Evaluating LLMs for Hardware Design and Test

Jason Blocklove,Siddharth Garg,Ramesh Karri,Hammond Pearce
2024-04-24
Abstract:Large Language Models (LLMs) have demonstrated capabilities for producing code in Hardware Description Languages (HDLs). However, most of the focus remains on their abilities to write functional code, not test code. The hardware design process consists of both design and test, and so eschewing validation and verification leaves considerable potential benefit unexplored, given that a design and test framework may allow for progress towards full automation of the digital design pipeline. In this work, we perform one of the first studies exploring how a LLM can both design and test hardware modules from provided specifications. Using a suite of 8 representative benchmarks, we examined the capabilities and limitations of the state-of-the-art conversational LLMs when producing Verilog for functional and verification purposes. We taped out the benchmarks on a Skywater 130nm shuttle and received the functional chip.
Hardware Architecture,Artificial Intelligence,Computation and Language,Machine Learning,Programming Languages
What problem does this paper attempt to address?

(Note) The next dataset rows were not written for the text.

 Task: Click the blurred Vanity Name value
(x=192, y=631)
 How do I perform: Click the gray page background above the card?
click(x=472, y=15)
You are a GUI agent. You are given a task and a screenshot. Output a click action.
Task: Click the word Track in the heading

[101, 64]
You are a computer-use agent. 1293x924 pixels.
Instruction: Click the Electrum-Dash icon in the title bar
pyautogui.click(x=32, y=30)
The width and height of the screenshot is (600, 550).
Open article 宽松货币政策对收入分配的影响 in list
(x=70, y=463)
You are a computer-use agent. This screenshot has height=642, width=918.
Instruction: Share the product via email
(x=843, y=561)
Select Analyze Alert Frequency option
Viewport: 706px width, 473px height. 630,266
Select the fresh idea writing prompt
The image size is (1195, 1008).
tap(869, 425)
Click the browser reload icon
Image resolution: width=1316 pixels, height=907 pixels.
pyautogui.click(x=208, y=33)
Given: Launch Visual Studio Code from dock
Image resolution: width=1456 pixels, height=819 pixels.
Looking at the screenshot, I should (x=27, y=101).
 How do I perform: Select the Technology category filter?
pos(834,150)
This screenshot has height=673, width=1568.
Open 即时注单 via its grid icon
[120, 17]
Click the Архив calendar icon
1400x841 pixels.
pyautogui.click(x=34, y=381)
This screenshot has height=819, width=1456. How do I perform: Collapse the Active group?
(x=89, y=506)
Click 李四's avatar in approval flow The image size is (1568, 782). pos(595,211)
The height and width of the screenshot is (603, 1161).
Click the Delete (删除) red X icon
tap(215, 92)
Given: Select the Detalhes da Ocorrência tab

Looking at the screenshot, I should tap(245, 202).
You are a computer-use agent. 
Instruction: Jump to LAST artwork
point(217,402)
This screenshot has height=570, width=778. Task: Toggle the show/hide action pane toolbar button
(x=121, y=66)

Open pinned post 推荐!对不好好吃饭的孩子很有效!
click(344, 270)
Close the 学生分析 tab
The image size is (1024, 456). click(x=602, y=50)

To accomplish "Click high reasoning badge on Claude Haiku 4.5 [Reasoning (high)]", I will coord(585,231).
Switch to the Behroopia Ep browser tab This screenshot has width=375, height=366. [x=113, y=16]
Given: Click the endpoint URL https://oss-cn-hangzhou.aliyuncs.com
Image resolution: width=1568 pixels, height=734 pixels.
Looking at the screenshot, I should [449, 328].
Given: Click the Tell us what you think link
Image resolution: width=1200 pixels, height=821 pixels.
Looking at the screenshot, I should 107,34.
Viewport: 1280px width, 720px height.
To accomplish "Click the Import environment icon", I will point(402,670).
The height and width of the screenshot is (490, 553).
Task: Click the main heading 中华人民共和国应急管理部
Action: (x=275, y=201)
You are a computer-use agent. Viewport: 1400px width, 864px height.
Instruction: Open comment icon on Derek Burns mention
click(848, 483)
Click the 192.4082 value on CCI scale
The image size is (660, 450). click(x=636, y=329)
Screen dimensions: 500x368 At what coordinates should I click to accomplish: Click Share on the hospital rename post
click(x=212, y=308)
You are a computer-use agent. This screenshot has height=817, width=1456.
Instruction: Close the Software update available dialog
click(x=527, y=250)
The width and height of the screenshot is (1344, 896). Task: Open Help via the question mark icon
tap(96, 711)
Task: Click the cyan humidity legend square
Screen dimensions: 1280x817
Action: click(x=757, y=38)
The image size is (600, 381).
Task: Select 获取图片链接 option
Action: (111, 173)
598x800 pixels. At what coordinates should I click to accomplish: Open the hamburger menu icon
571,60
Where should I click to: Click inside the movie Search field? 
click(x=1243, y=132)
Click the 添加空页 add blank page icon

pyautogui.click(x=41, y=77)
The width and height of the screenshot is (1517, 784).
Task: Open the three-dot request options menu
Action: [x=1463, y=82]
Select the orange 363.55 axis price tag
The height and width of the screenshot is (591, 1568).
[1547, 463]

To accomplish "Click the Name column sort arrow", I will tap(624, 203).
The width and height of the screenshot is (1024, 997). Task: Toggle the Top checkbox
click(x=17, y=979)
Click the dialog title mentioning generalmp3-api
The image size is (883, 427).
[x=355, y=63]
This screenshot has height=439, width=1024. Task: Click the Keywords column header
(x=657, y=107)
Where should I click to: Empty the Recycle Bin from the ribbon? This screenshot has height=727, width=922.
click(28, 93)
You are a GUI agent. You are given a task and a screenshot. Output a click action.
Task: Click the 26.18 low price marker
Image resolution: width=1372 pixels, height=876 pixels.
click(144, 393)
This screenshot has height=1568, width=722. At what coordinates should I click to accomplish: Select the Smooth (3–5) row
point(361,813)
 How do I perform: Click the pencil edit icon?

The problem that this paper attempts to solve is to evaluate the capabilities of large - language models (LLMs) in hardware design and testing. Specifically, the researchers focus on how to use LLMs to generate functional Hardware Description Language (HDL) code, such as Verilog, and the corresponding testbenches from the given specification descriptions. This includes not only the design part, that is, generating hardware module code that implements specific functions, but also the testing part, that is, creating testbenches that can verify the correctness of these modules. Through this research, the author hopes to explore the potential of LLMs in the automated digital design process, especially their capabilities in design verification and testing. In the paper, 8 representative benchmark test cases are used to evaluate the performance of four of the latest conversational LLMs (ChatGPT - 4, ChatGPT - 3.5, Bard, HuggingChat) in generating functional HDL code and testbenches. The focus of the research is: 1. **Design Capability**: Evaluate the ability of LLMs to generate correct HDL code according to the given specification descriptions. 2. **Testing Capability**: Evaluate the ability of LLMs to generate effective, self - checking testbenches that can be used to verify the functionality of the generated HDL code. 3. **Interactivity**: Examine the effectiveness of using tool feedback (TF), simple human feedback (SHF), medium human feedback (MHF), and advanced human feedback (AHF) to fix errors when the code or testbenches generated by LLMs are incorrect. Through these evaluations, the researchers aim to reveal the actual application potential and limitations of current LLMs in the field of hardware design and testing, and provide directions for further research and development.